Je reviens de Floride!
Ignares… je vous entends ricaner du fond de vos grottes… La Floride… plus kitch que ça et c’est Hollywood! Et en prime, c’est un banc de sable : pas une seule falaise dans tout l’État. J’avoue que ce n’est pas l’escalade qui m’a attiré en Floride mais le surf. Et que si Mickey, Universal, Miami Vice et CSI sont kitch au possible, il n’en demeure pas moins qu’une grande partie de la région est quasiment vide de kitcheneurs et de kitchenettes. Pour un Cocoa Beach tartiné de corps nus comme vous souhaiteriez qu’il y en ait au pied de votre falaise fétiche, il existe à peu de distance au sud, des milles de plages totalement vides où de petites vagues viennent se briser depuis le début des temps. Pour un Orlando mickeysé, combien des marécages remplis d’alligators qui n’attendent que votre visite?
Un endroit parfait pour la photographie, la Floride…
Vous savez que la photographie est contemporaine de l’escalade? Que l’âge d’or de la photographie se juxtapose à l’âge d’or de la grimpe? Et que la ferveur montagnarde de nos prédécesseurs doit beaucoup aux premières images diffusées dans les salons et les conférences?

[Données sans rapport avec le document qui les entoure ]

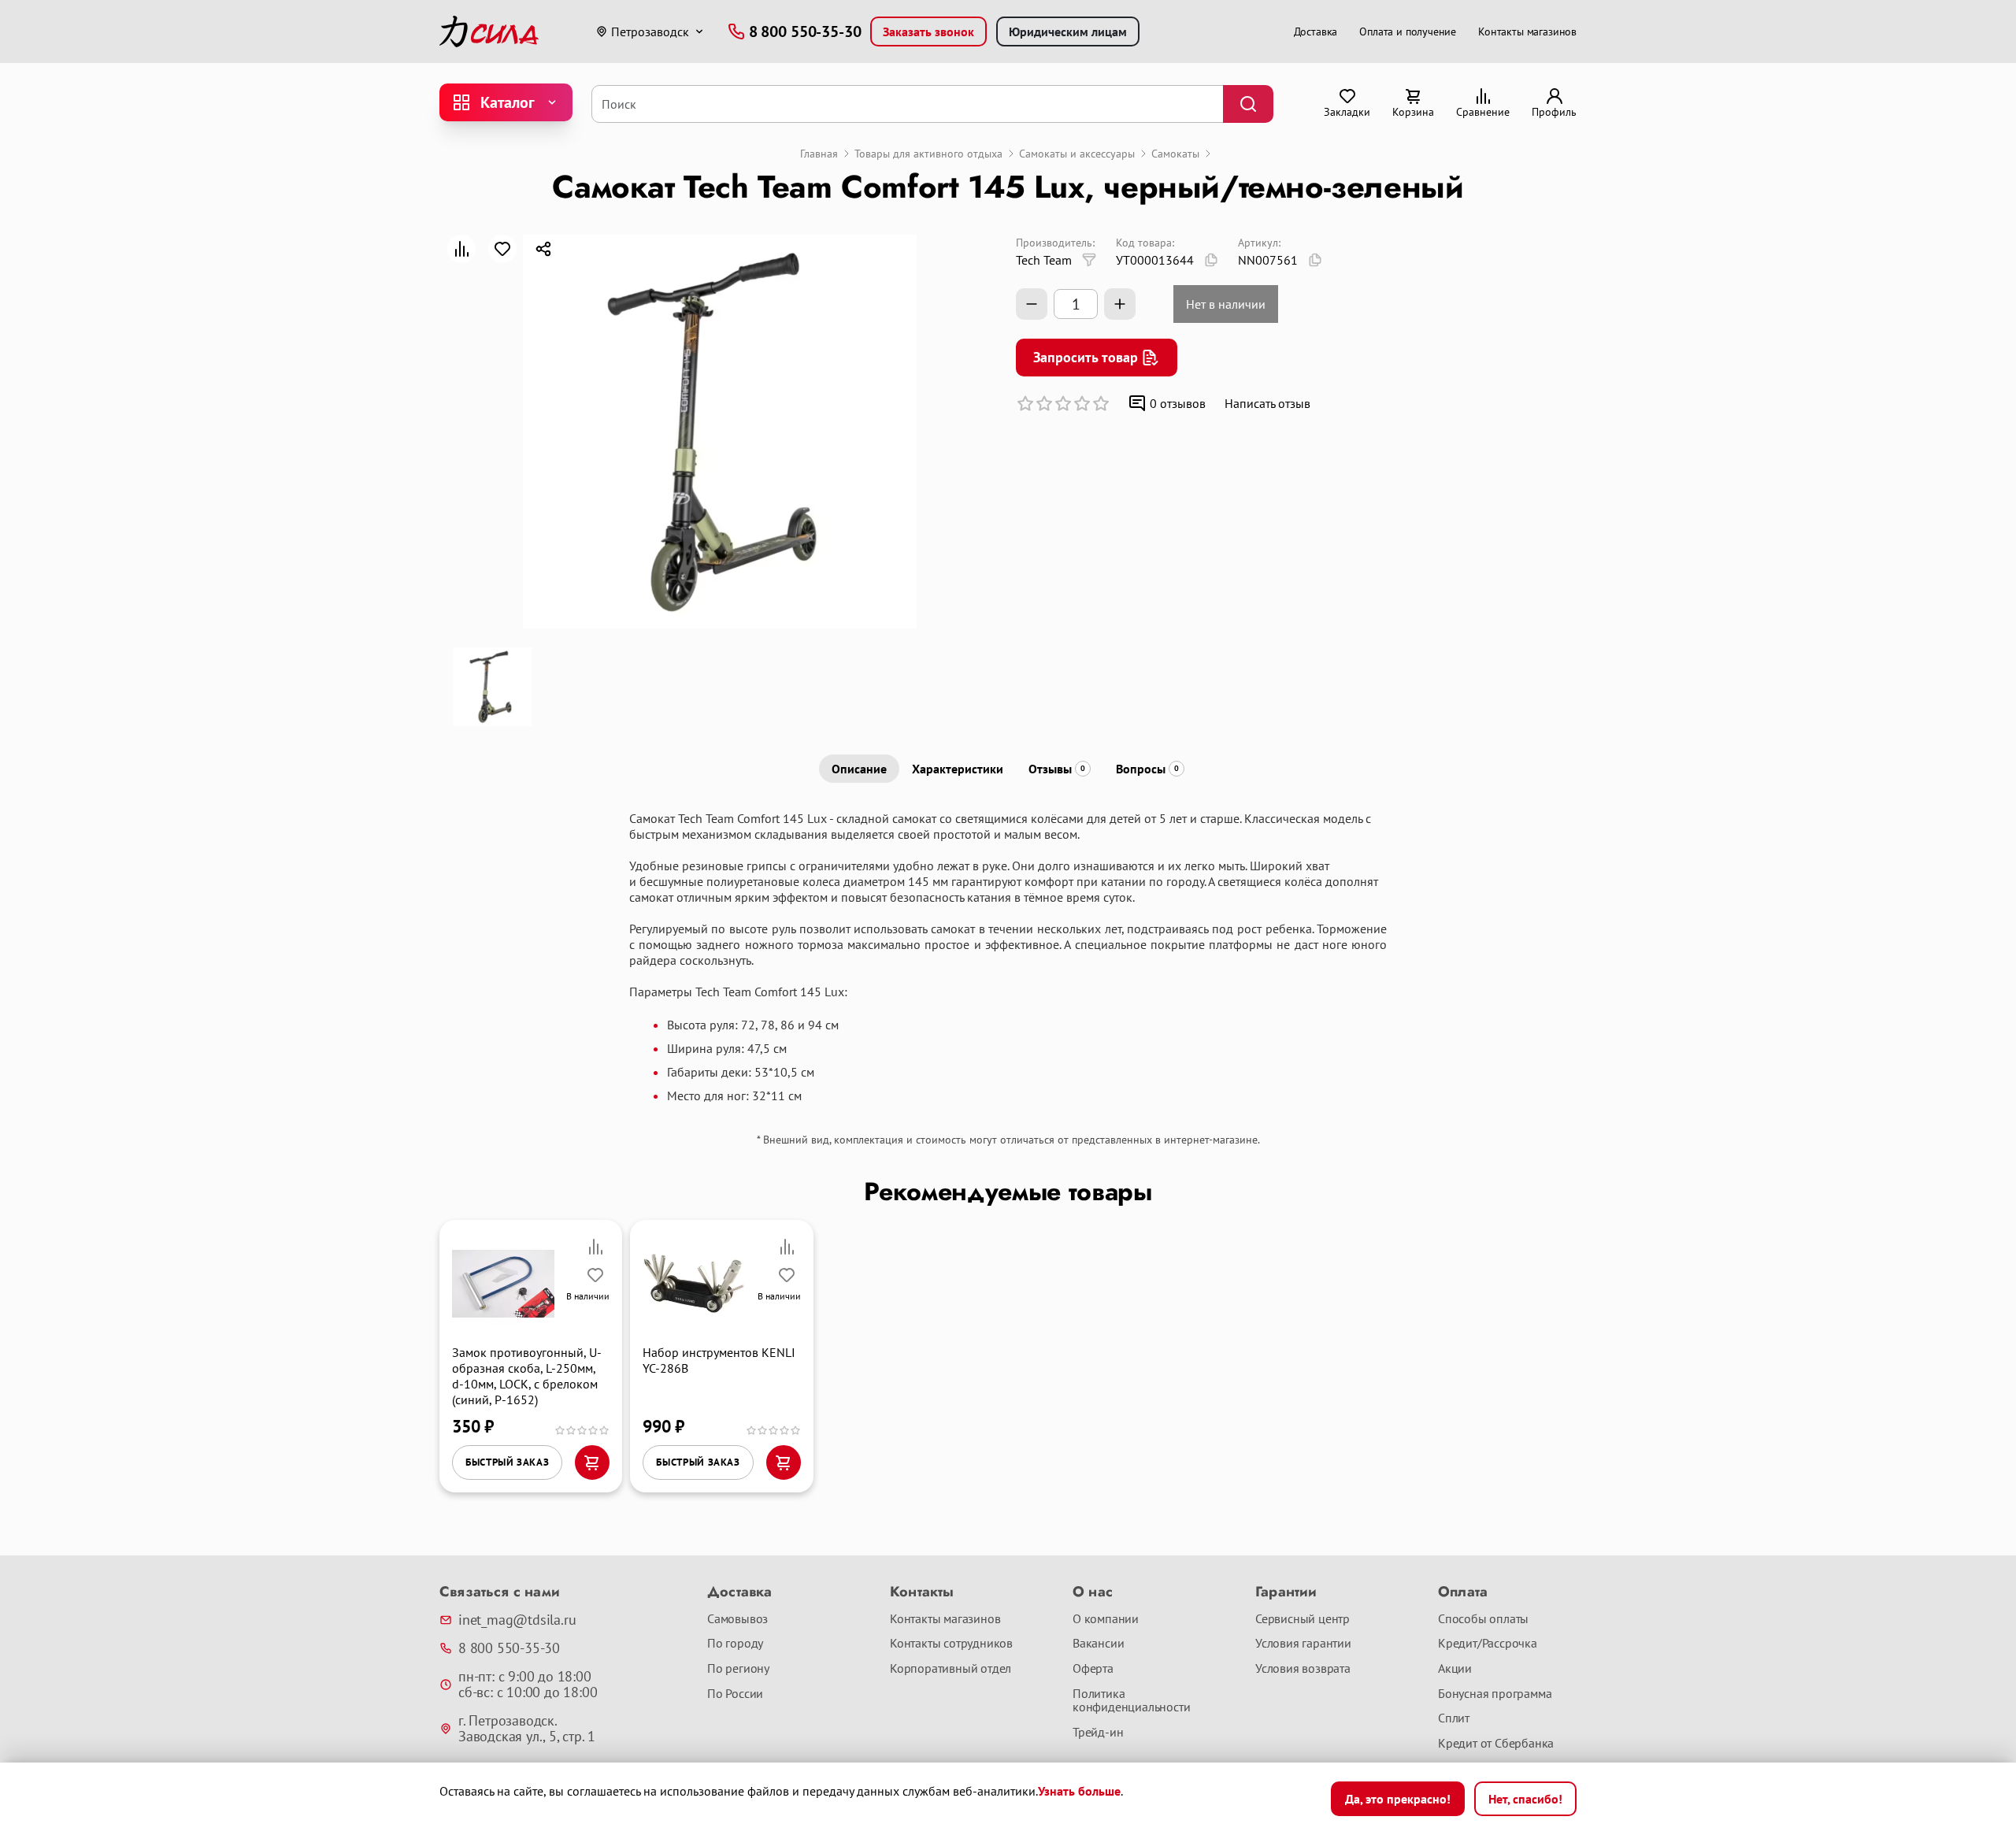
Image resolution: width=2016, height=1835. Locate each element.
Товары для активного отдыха (928, 153)
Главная (819, 153)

La vidéo, nouveau support qui ne s’est démocratisé que depuis quinze ans, n’arrive pas à la cheville de la photographie pour rendre l’atmosphère de l’escalade. Grimper, c’est souvent évoluer avec lenteur, être statique, bouger sur deux plans uniquement. Les détails s’effacent or ce sont ces détails qui font l’escalade et son environnement.
Et pour rendre ces détails, il y a les photographes. Des passionnés doués – car c’est un don – d’une vision personnelle et décidés à mettre les heures nécessaires pour faire le cliché idéal. Moi, je ne peux qu’admirer les photographes qui nous font rêver à tous les jours. Car souvent une jolie photo sera le point de départ d’une aventure!
Outre la technique et les heures passées au bout d’une corde, il y a un côté artistique à la photographie qui m’attire. Il y a cette recherche de la lumière idéale, ce désir de capter l’instant de grâce. Moi, comme un peu tout le monde, je n’ai ni la technique ni le talent : vous devriez voir mes photos de vacances! Ce ne sont que des souvenirs parce que je me souviens de ce que je voulais photographier. Ou parce qu’elles sont le souvenir d’un de mes doigts devant l’objectif…
C’est à la vue de ces désastres que m’est venue l’idée de demander au meilleur photographe de grimpe – Sam Bié – comment il fait pour réussir tous ces clichés hors normes. Je vous laisse juger de nos œuvres respectives :
a) Pourquoi un homme intelligent irait, en pleine connaissance de cause, se suspendre des jours durant au bout d’une corde pour photographier le sport le moins photogénique de la création ?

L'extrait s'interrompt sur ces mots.